Katie Turner

IT STARTED OUT AWESOME: I pounded out 90 wall squats in two minutes, my bike-commuting quads propelling me through the first in a series of timed fitness tests at Studio X in Southeast Portland. Muffin top be dammed, I thought, I might just have this whole boot camp thing in the bag.

But after some sprints, modified pull-ups on hanging rings, and squat lifts with a 15-pound medicine ball, I was pink and sweaty—and seriously reconsidering my swagger. Then Studio X trainer Austin Amstutz placed a small orange cone on a mat, and told me to do as many push-ups as I could, lowering myself down to the cone. I lined up my shoulders just right, lowered my chest... and promptly collapsed onto the cone, breaking it. "So that's a zero," Amstutz said, reaching over to record my results on a laptop.

And that's how the next 10 weeks are going to be. Sorry in advance for my whimpering crankiness.

It must be done. In the two years I've been a food critic, eating as a public service in the country's best food town, I've gained about 25 pounds, despite my daily ride to the office. My penchant for foie gras and fried chicken has landed me at a new high—and societal pressure to be thin aside, I'm now 31 and have got to get myself in order before they use me as the anonymous jiggly belly in a TV news story about obesity.

For obvious job-related reasons, I can't go Paleo or even Whole30, and I'm also not about to become one of those "CrossFit people" (with all apologies to CrossFit people). So I started my hunt for a place that wasn't a cult, and would also allow me flexibility in my workouts and diet.

I landed at the much-beloved Studio X at 2839 SE Stark (of course I picked the gym that shares a wall with a pizza place). Studio X works with chefs and bartenders, including Nostrana's Cathy Whims, and even trains Mr. Fight Club himself, Chuck Palahniuk. Owner Tim Irwin told me I'd have to log everything I eat (and drink, ugh) into an app for review by him, but I wasn't going to have to stop drinking or eating what I love.

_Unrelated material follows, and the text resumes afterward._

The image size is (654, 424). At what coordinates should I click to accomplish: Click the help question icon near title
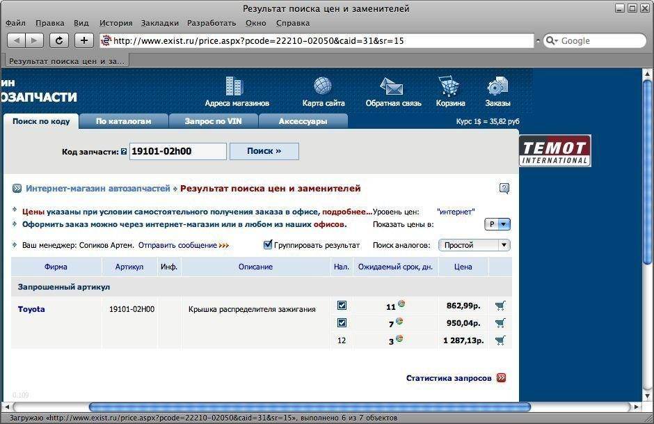click(504, 188)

There's a catch, of course. Amstutz, in our first meeting, informed me that if I wanted to shed weight, I was also going to have to run a calorie deficit, which may be the two most horrifying words anyone has ever said to me.

Part of this will involve me attending personal training and group classes with names like "Drench," "Jacked," and "Burn," which are honestly words that I more closely associate with cheese than exercise. My first impression, without having yet taken a class: These classes will involve me and a small throng of very fit-looking people sweating profusely while a Jillian Michaels-esque instructor runs us through different, progressively excruciating circuits of squats, lifts, and ab exercises.

There are a few newbies who signed up for a 30-day program that can be started anytime in January, but the clientele seems to mostly be men and women who are already in great shape, which I guess must be a testament to the work they do at Studio X. It also has me petrified to bring my wobbly bits into a weights class.

But even more anxiety-inducing for me is having to watch what I eat. I've never had a problem with working out, really, but turning down a perfectly good office doughnut, or tumbler of whiskey, or even half-stale tortilla chips is an issue. Since becoming a food critic, this has gotten worse by a factor of 10: There's not just the average three-times-a-week restaurant dinners and lunches I have to eat for my work, but there's also countless food events—Feast, Wild About Game, media previews—and free samples of beer, chocolate, and cookies sent to my door.

Amstutz asked me to install the MyPlate app to log everything I eat and drink (no more bottle of wine on a Tuesday just because—someone is watching!), and then they'll tell me how to tweak my habits and portions. "I love hedonism!" I whined, to which Amstutz said, "Well, now it's hedonism in moderation."

I have no idea how this is going to work, but we'll find out. And doing this in such a public fashion will have to keep me accountable, right? Please?

As of press time, I haven't attended my first full class or been put on the correct dietary path, so I'll keep blogging my adventure over the next 10 weeks on the Mercury's blog, and I'll definitely write a wrap-up column to let you know how it goes.

Hopefully I can add one push-up for each week of this torture.